■ **WHAT YOU SHOULD DO**:
Return exactly the lines from the "Given: Click the Total Refunds info icon" line through the last line of the entries below. Include no pictures.

Stored items:

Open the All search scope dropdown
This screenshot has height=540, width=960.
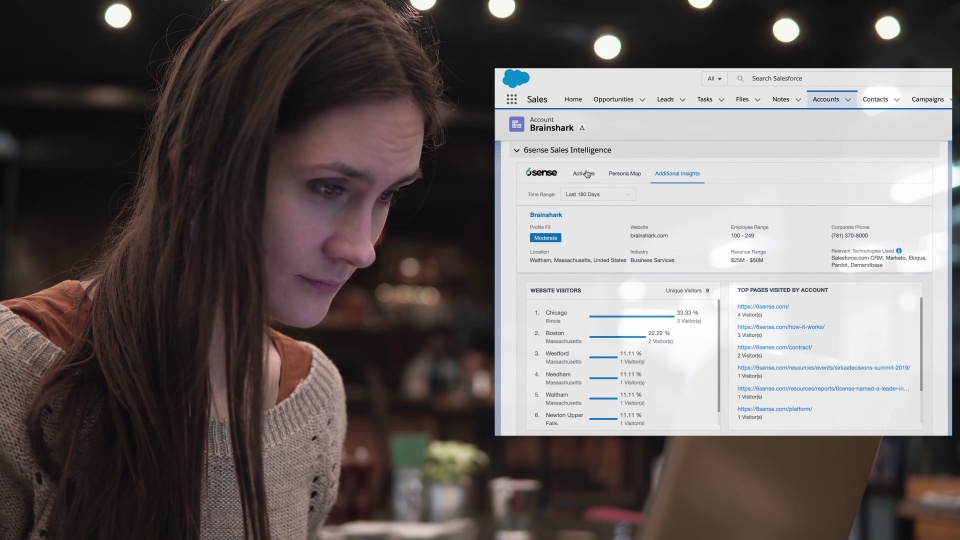click(714, 78)
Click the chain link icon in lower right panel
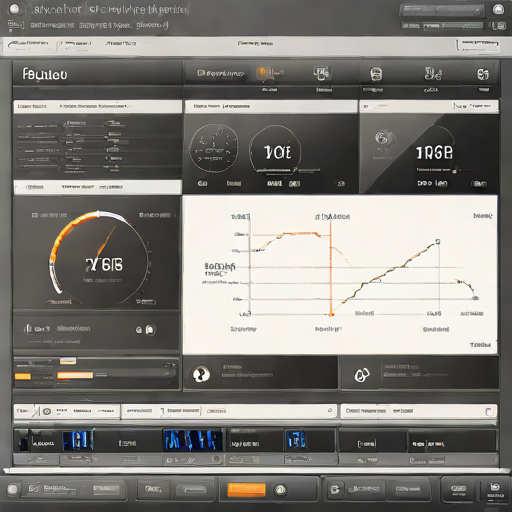The height and width of the screenshot is (512, 512). pos(362,375)
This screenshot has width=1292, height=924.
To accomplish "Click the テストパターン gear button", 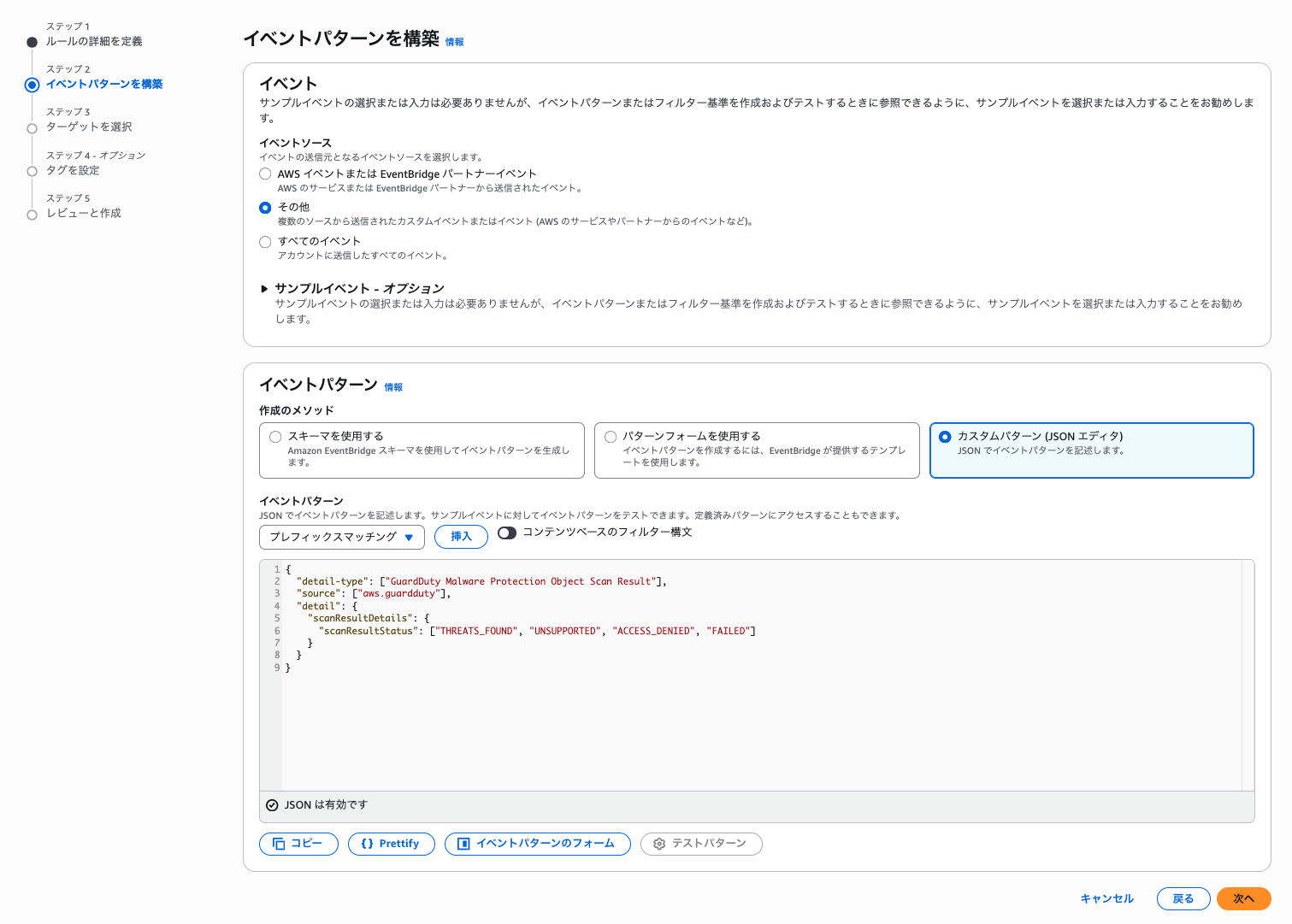I will tap(700, 844).
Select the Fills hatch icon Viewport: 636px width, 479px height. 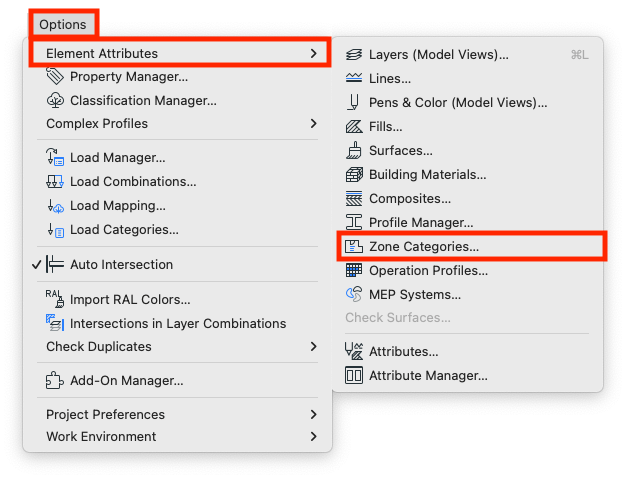coord(354,127)
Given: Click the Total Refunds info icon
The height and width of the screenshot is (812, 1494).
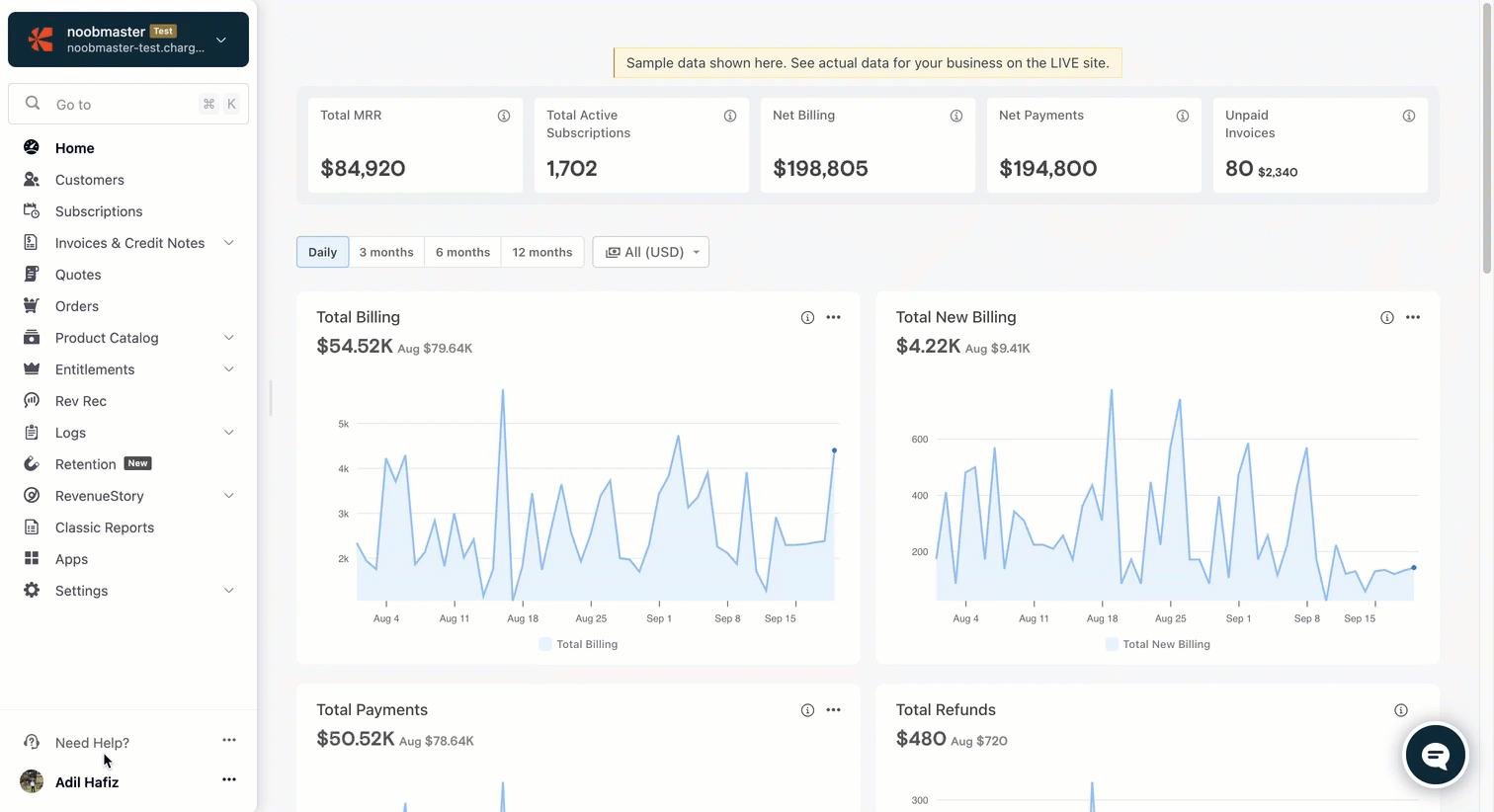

■ **RESPONSE FOR THIS EXERCISE**:
Given: Click the Total Refunds info icon
The height and width of the screenshot is (812, 1494).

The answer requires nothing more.